Recent studies have shown that women with ovarian cancers that result from an inherited mutation in the BRCA gene, show an excellent response to a drug called a PARP inhibitor.  This is because the drug capitalizes on a vulnerability created by the gene mutation, allowing it to kill cancer cells and spare normal cells. 

We have found an additional vulnerability in these hereditary ovarian cancers that stems from the response of the immune system to the tumors. Studies have demonstrated that in some women with ovarian cancer, immune cells naturally attack the tumor and this improves survival.  Women with ovarian cancer that results from an inherited syndrome are more likely to show evidence of an immune attack on their tumor.  As a result, these women may be the best candidates for therapies that enhance the immune response to cancer cells.

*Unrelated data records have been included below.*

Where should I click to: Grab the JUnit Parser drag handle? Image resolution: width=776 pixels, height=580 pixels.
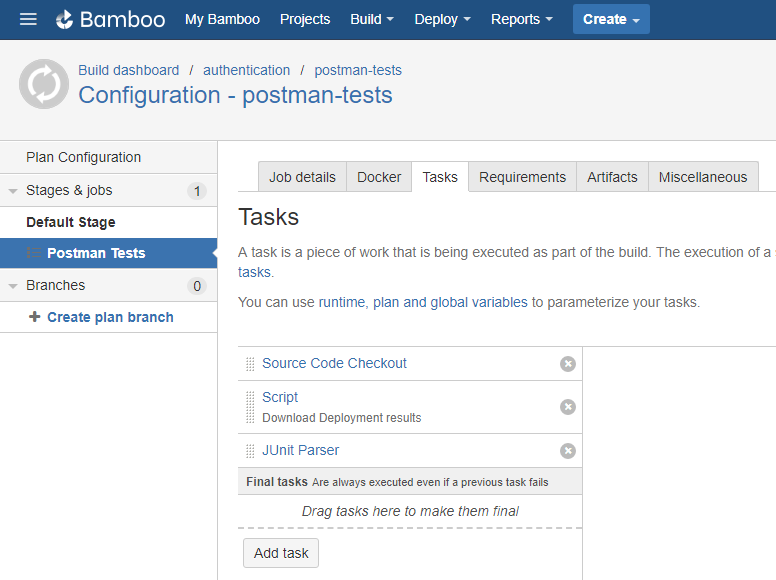[x=250, y=451]
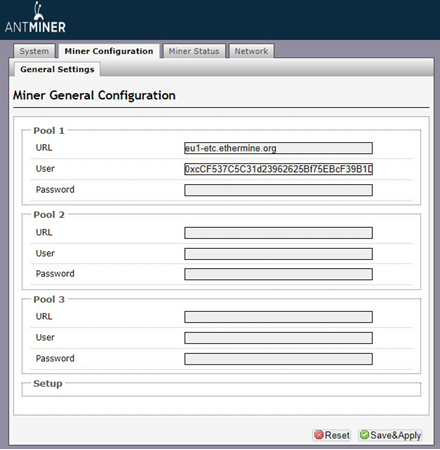The height and width of the screenshot is (450, 440).
Task: Click the Pool 2 Password input box
Action: 278,274
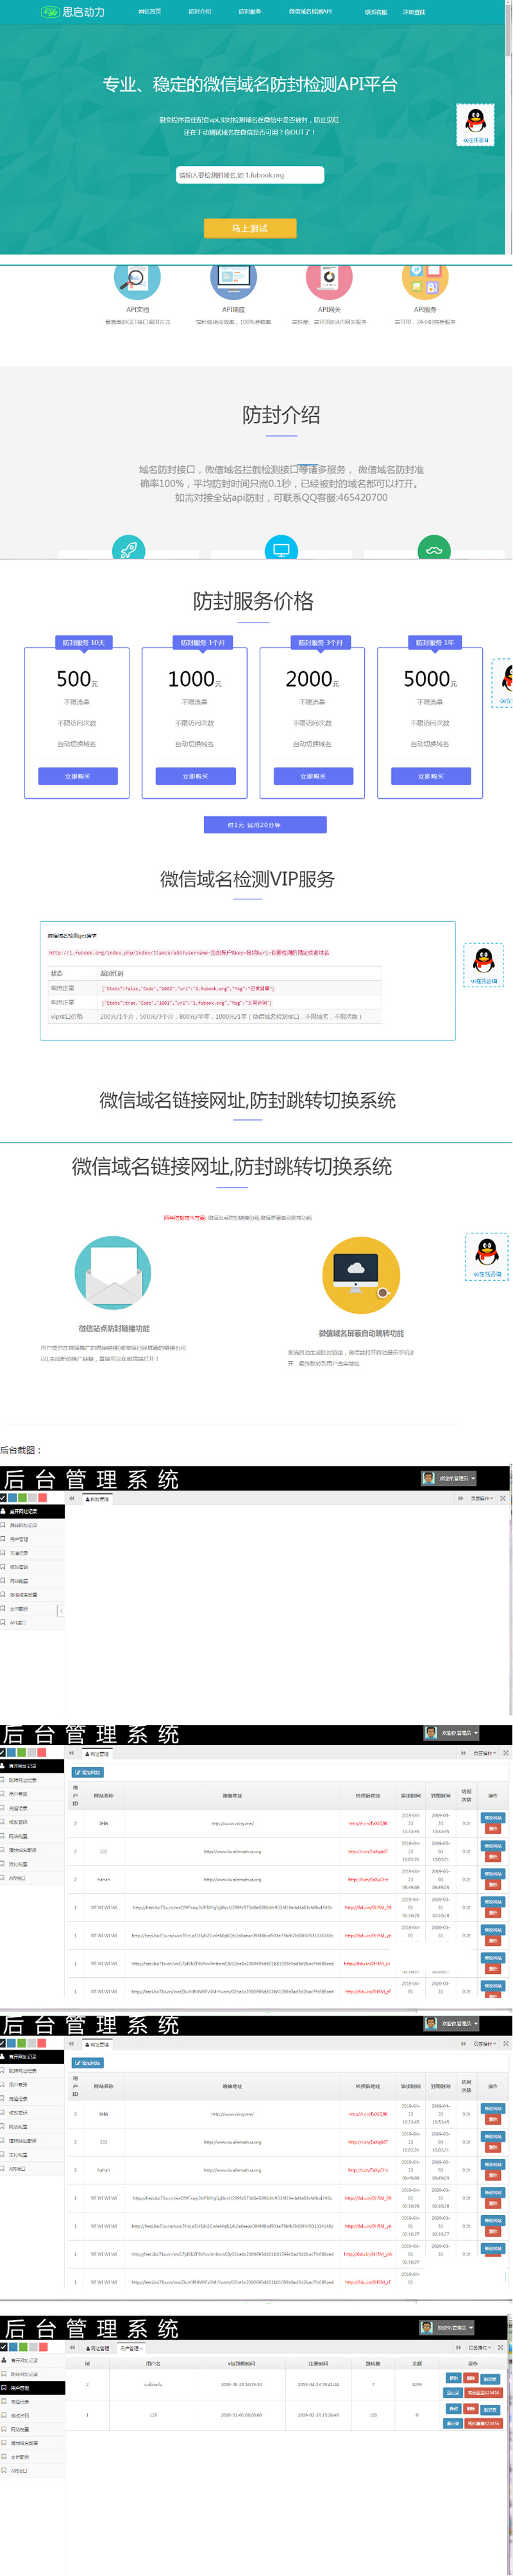Select the red theme swatch in the topmost backend screenshot
Image resolution: width=513 pixels, height=2576 pixels.
[42, 1497]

We attribute the robust immune response elicited by hereditary tumors to a defective DNA repair system that is caused by the BRCA gene mutation.  PARP inhibitors disable a second DNA repair system, resulting in the selective destruction of cancer cells.  We predict that this drug also enhances the anti-tumor immune response, which contributes to its therapeutic effect.  We plan to test this, and to combine the PARP inhibitor with a drug called anti-CTLA4 antibody, which increases the ability of immune cells to kill tumor cells.  We expect that this combination will have a powerful therapeutic effect by increasing the number and diversity of immune cells travelling to the tumor, and then enhancing their ability to destroy tumor cells once they encounter them.

Because many non-hereditary ovarian cancers also develop defects in BRCA function, we expect that the results of this study may apply to a large proportion of women with ovarian tumors.

Bio

Dr. Sarah Adams joined the faculty of the University of New Mexico Cancer Center in 2102, where she is an Assistant Professor, and the Victor and Ruby Hansen Surface Professor in Ovarian Cancer Research in the Department of Obstetrics and Gynecology. Prior to her recruitment to the University of New Mexico, she spent several years at the University of Pennsylvania. Her undergraduate degree is from Harvard University, and she completed medical school and a residency in obstetrics and gynecology at the University of Chicago. In addition to being a skilled physician, Dr. Adams is also an accomplished researcher. She is a 2011 recipient of OCRF’s prestigious Liz Tilberis Award. In addition to OCRF, her work has been supported by grants from the Gynecologic Cancer Foundation, the Sandy Rollman Foundation, the Kaleidoscope of Hope Foundation, the Ovarian Cancer SPORE through the Fox Chase Cancer Center, and the American Society of Clinical Oncology with a Young Investigator’s Award.

Dr. Adams’ overarching research interest is the investigation of the immune response to ovarian cancer, and the interaction of this response with immunomodulatory effects of chemotherapeutic regimens used for treatment. Her current research is focused on exploiting the specific vulnerability of hereditary ovarian cancers to immune attack to develop targeted combinatorial therapeutic protocols for women with tumors arising as a result of BRCA gene mutations. Based on evidence that many sporadic tumors lose BRCA function, she expects that the results from this work may be used to improve the treatment of a large proportion of women with ovarian cancer.